▶ [Text segment]:

((

President of the Chamber of Deputies
- In office 14 March 1995 – 19 November 1996
- President: Eduardo Frei Ruíz-Tagle
- Preceded by: Vicente Sota
- Succeeded by: Gutenberg Martínez

Member of the Chamber of Deputies
- In office 11 March 1990 – 11 March 1998
- Preceded by: District created
- Succeeded by: Isabel Allende Bussi
- Constituency: 29th District (Puente Alto, La Pintana, Pirque and San José de Maipo)

Ministry of Public Works
- In office 3 January 2005 – 11 March 2006
- President: Ricardo Lagos
- Preceded by: Javier Etcheverry
- Succeeded by: Eduardo Bitrán

Ministry of Transport and Telecommunications
- In office 3 January 2005 – 11 March 2006
- President: Ricardo Lagos
- Preceded by: Javier Etcheverry
- Succeeded by: Sergio Espejo

Personal details
- Born: 27 September 1946 (age 79) Santiago, Chile
- Party: Christian Democratic Party (1964−1970) Popular Unitary Action Movement (1970−1973) Party for Democracy (1987−1990) Socialist Party (1991−present)
- Spouse(s): Jacqueline Weinstein (divorced) Bernardita Aguirre (1994−present)
- Children: Five
- Education: St. Ignatius College, Santiago
- Alma mater: University of Chile
- Occupation: Politician
- Profession: Economist

= Jaime Estévez =

Chilean politician

Jaime Luis Estévez Valencia (born 27 September 1946) is a Chilean politician who served as President of the Chamber of Deputies, ministry of State and president of the football branch of the Club Deportivo Universidad Católica (Católica), institution linked with the same university.

In 2011, he became an investor of Católica.

==Biography==
He was born on 27 September 1946 in Santiago, Chile.

He married Bernarda Aguirre, with whom he has five children.

===Professional career===
He completed his primary education at Colegio Seminario de Chillán and his secondary studies at Colegio San Ignacio in Santiago. He later entered the Faculty of Economic and Administrative Sciences of the University of Chile, where he graduated as a commercial engineer.

))

[Recorded data]
((

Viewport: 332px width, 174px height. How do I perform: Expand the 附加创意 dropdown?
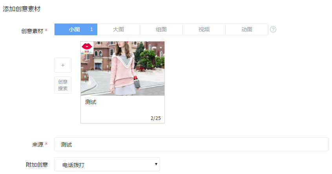tap(107, 165)
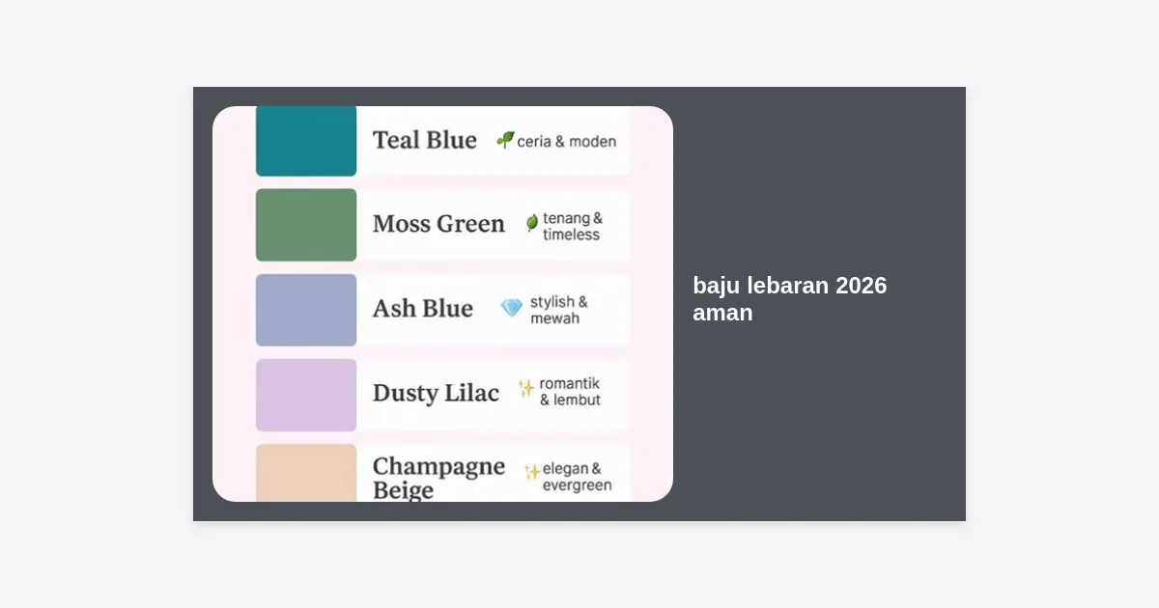Click sparkles icon beside romantik & lembut
Screen dimensions: 1159x608
point(526,388)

))

▶ [Task instructions]:
1. Update the text on Jaime Estévez by writing out everything from "- Spouse(s): Jacqueline" down to "the same university." again, with "Economist" replaced by "Engineer".
2. Write what comes next in the text on Jaime Estévez, picking up after its last sentence.

▶ [Exercise results]:
1.
- Spouse(s): Jacqueline Weinstein (divorced) Bernardita Aguirre (1994−present)
- Children: Five
- Education: St. Ignatius College, Santiago
- Alma mater: University of Chile
- Occupation: Politician
- Profession: Engineer

= Jaime Estévez =

Chilean politician

Jaime Luis Estévez Valencia (born 27 September 1946) is a Chilean politician who served as President of the Chamber of Deputies, ministry of State and president of the football branch of the Club Deportivo Universidad Católica (Católica), institution linked with the same university.

2.
Between 1970 and 1973 he worked as an advisor to FEDHACH and as an executive at CODELCO. He also served as Professor of Economics at the University of Chile and at the Pontifical Catholic University of Chile.

After the 1973 military coup, he went into exile, settling in Italy, where he carried out teaching duties at the University of Rome. He later moved to Mexico, where he worked as research coordinator at the Centro del Tercer Mundo.

He returned to Chile in 1983 and worked as an economist at FLACSO's Research Center, at the Corporation for Latin American Studies (CIEPLAN), and at the Latin American Center for International Economy and Politics (CLEPI).

Among other activities, he was a member of the board of Provida when the pension fund administrator (AFP) belonged to the Saieh group. In 2006 he served as director of ENDESA. He was also president of Cruzados SADP, the entity that manages Club Deportivo Universidad Católica.

==Political career==
During the 1980s he joined the Central Committee of the Socialist Party. He was one of the founders of the Party for Democracy (PPD), member of its political commission and metropolitan president. He resigned from the party on 27 May 1991 and later rejoined the Socialist Party of Chile.

On 11 March 2000 he was appointed president of Banco del Estado (BancoEstado), where he led a restructuring and modernization process. He held this position until 2004, when President Ricardo Lagos appointed him Minister of Public Works, and later bi-minister of Public Works and Transport and Telecommunications. He served in these posts until 2006.